10) Technological Approach
Computer Assisted Instruction (CAI)
mengacu pada program komputer yang materi pembelajaran ini, beberapa di
antaranya juga menilai dan menyimpan catatan pemahaman siswa. (Britannica,
2011)
Penggunaan CAI berasal dari munculnya mikrokomputer
pada 1970-an. Saat ini, sebagian besar program CAI bahan hadir melalui
tutorial, drill dan praktek, simulasi, dan pemecahan masalah pendekatan.
Beberapa Program CAI juga menilai dan menyimpan catatan pemahaman siswa.

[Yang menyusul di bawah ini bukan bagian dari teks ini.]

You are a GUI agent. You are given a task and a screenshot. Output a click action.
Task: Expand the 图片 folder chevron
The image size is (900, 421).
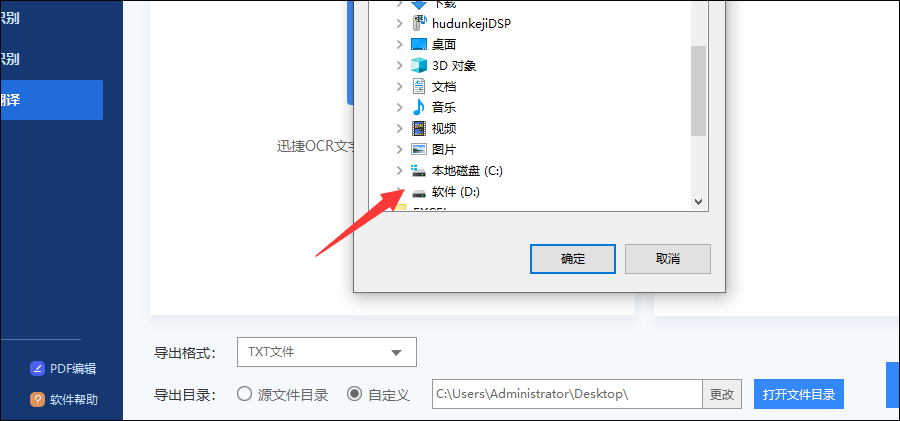tap(400, 149)
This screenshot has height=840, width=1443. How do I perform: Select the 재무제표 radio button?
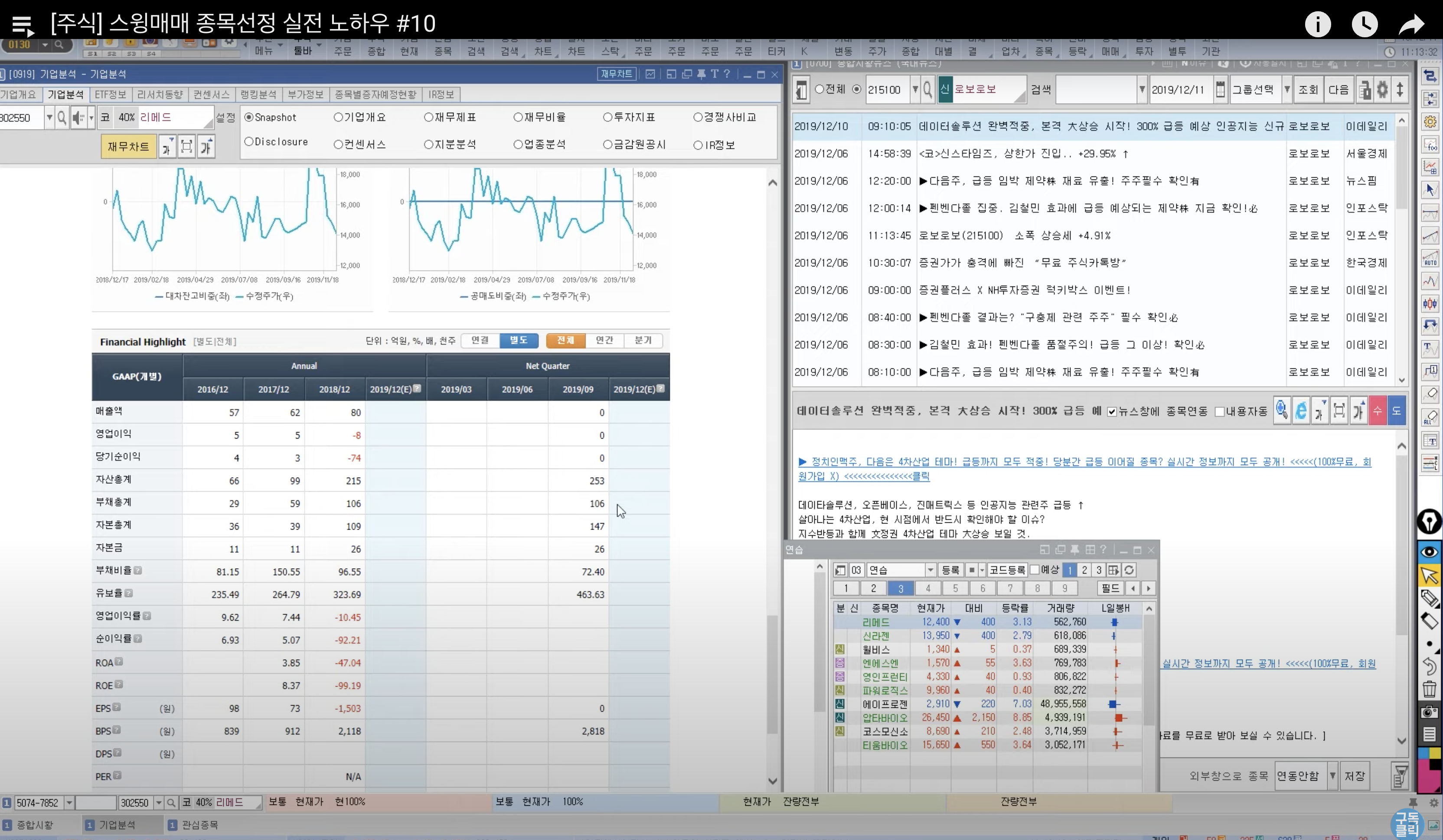[x=428, y=117]
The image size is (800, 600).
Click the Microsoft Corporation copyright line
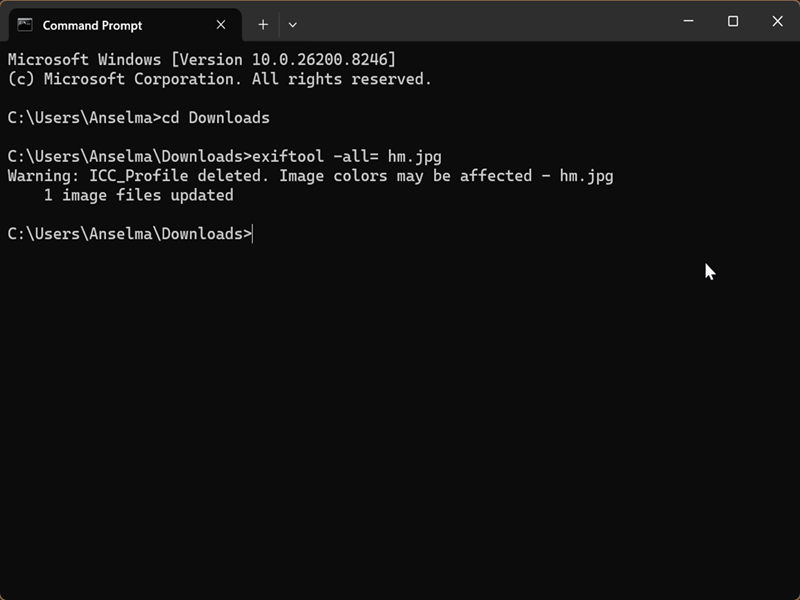coord(219,79)
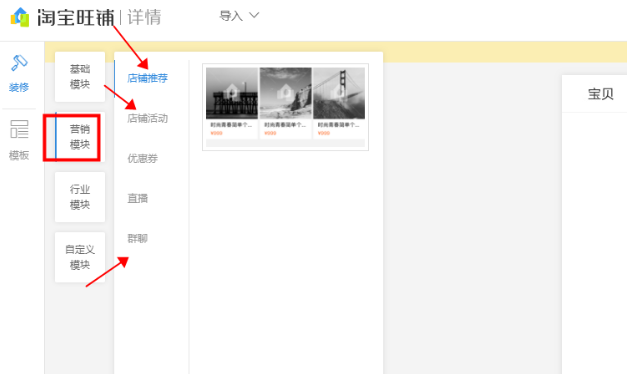Viewport: 627px width, 374px height.
Task: Select 店铺推荐 in the submenu
Action: 148,78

Menggunakan komputer memungkinkan instruksi untuk memasukkan
multimedia seperti teks, grafik, suara dan video yang sesuai dengan kebutuhan
peserta didik dengan gaya belajar yang berbeda. Dengan menyediakan satu-satu
interaksi dan memproduksi respon langsung terhadap jawaban masukan, komputer
memungkinkan siswa untuk menunjukkan penguasaan dan belajar materi baru dengan
langkah mereka sendiri.
Melihat affordances CAI dan perannya dalam proses
pembelajaran, istilah ini mungkin perlu didefinisikan ulang dalam waktu dekat
untuk memasukkan drill dan praktek, tutorial, dan permainan pendidikan pada
perangkat elektronik genggam.
Berbasis
komputer pendidikan (CBE)
dan instruksi berbasis komputer (CBI) merupakan istilah luas dan dapat
merujuk pada hampir semua jenis komputer digunakan dalam pengaturan pendidikan,
termasuk drill and practice, tutorial, simulasi, manajemen pembelajaran,
latihan tambahan, pemrograman, pengembangan database, menulis menggunakan
pengolah kata, dan aplikasi lainnya.
Komputer-dikelola
instruksi (CMI)
dapat menunjuk pada penggunaan komputer oleh staf sekolah untuk mengatur data
siswa dan membuat keputusan instruksional atau kegiatan di mana komputer
mengevaluasi hasil tes siswa, membimbing mereka untuk mencadangkan sumber daya
instruksional, dan menyimpan catatan kemajuan mereka.
Komputer
diperkaya instruksi (CEI)
didefinisikan sebagai kegiatan belajar di mana komputer
1. menghasilkan data atas permintaan
siswa untuk menggambarkan hubungan dalam model realitas sosial atau fisik
2. mengeksekusi program yang
dikembangkan oleh siswa, atau
3. memberikan pengayaan umum dalam
latihan yang relatif tidak terstruktur dirancang untuk merangsang dan
memotivasi siswa.
PETA
KONSEP
Aslm refleksikan juga tulisan anda?
BalasHapusMaaf pak saat memposting tulisan saya, peta konsep belum saya rubah dalam bentuk jpeg, jadi tidak dapat tampil dalam postingan. Sekarang sudah saya perbaiki. terima kasih.
HapusKomentar ini telah dihapus oleh pengarang.